Um Solidarität mit der Betroffenen zu demonstrieren, stellte sich Dörthe S. dazu und beobachtete die Maßnahme. Die Polizei reagierte ungehalten. In den folgenden Minuten wurde Dörthe mehrfach zu Boden und schließlich mit dem Kopf gegen eine Glastür geworfen, gefesselt und zur Wache gebracht. Damit nicht genug. Monate später wurde gegen Dörthe S. Anklage erhoben. Sie soll die Polizist*innen beleidigt, getreten und mit Pfefferspray bedroht haben. Seit der Strafrechtserweiterung im Sommer 2017 ist das als "tätlicher Angriff" strafbar und im Falle einer Verurteilung mit einer Mindeststrafe von sechs Monaten Haft bedroht.

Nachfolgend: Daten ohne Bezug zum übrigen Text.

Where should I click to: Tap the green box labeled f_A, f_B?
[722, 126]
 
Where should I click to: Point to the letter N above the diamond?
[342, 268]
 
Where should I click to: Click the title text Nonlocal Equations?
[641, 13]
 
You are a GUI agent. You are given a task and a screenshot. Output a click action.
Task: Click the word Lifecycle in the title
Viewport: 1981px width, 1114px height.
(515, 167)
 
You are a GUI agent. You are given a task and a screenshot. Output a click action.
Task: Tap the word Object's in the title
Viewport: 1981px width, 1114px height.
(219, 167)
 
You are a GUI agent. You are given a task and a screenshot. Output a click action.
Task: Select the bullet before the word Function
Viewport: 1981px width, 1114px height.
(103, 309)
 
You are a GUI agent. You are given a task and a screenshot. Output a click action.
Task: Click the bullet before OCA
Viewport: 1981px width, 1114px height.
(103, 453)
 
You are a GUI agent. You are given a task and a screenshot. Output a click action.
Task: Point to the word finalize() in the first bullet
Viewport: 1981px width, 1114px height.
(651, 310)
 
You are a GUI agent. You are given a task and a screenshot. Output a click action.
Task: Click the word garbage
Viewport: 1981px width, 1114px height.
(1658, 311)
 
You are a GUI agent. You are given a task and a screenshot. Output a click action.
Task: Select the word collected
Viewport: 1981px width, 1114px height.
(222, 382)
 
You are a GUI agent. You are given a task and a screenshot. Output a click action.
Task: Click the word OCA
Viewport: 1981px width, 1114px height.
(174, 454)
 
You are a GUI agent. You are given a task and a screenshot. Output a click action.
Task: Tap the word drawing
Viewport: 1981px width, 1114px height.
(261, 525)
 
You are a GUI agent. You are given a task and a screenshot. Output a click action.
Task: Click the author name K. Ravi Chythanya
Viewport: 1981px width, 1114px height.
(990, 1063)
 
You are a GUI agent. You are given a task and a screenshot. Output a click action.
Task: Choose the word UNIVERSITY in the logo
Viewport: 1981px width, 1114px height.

"Der "Tätliche Angriff" ist ein Nachtrittsparagraph, der es der Polizei ermöglicht ihre Opfer juristisch zu belangen und gleichzeitig ihre eigenen Taten nachträglich zu rechtfertigen.

Aktivist*innen, die sich mit Polizeigewalt auseinandersetzen, wissen schon lange, dass diese Tatvorwürfe hauptsächlich dann zum Einsatz kommen, wenn die Polizei jemenschen misshandelt hat, und dafür eine Rechtfertigung braucht. In der Regel lässt sich dieses Vorgehen nicht beweisen. Eine Verurteilung wird oft auch nicht abgewendet, da Gerichte prinzipiell die Version der Polizei übernehmen, die Beamt*innen meist geschlossen agieren und sich gegenseitig decken", so Franz Tschockowski, von der Rechtshilfegruppe anarchist-black-cross.

"Ich hoffe, dass wir in dieser Verhandlung ein verhältnismäßig ungetrübtes Schlaglicht auf die Arbeitsweise der Polizei werfen können. Unser Ziel ist es, herauszuarbeiten, wie leichtfertig Beamt*innen im Dienst Gewalt anwenden und Tatvorwürfe konstruiert werden", so Tschockowski.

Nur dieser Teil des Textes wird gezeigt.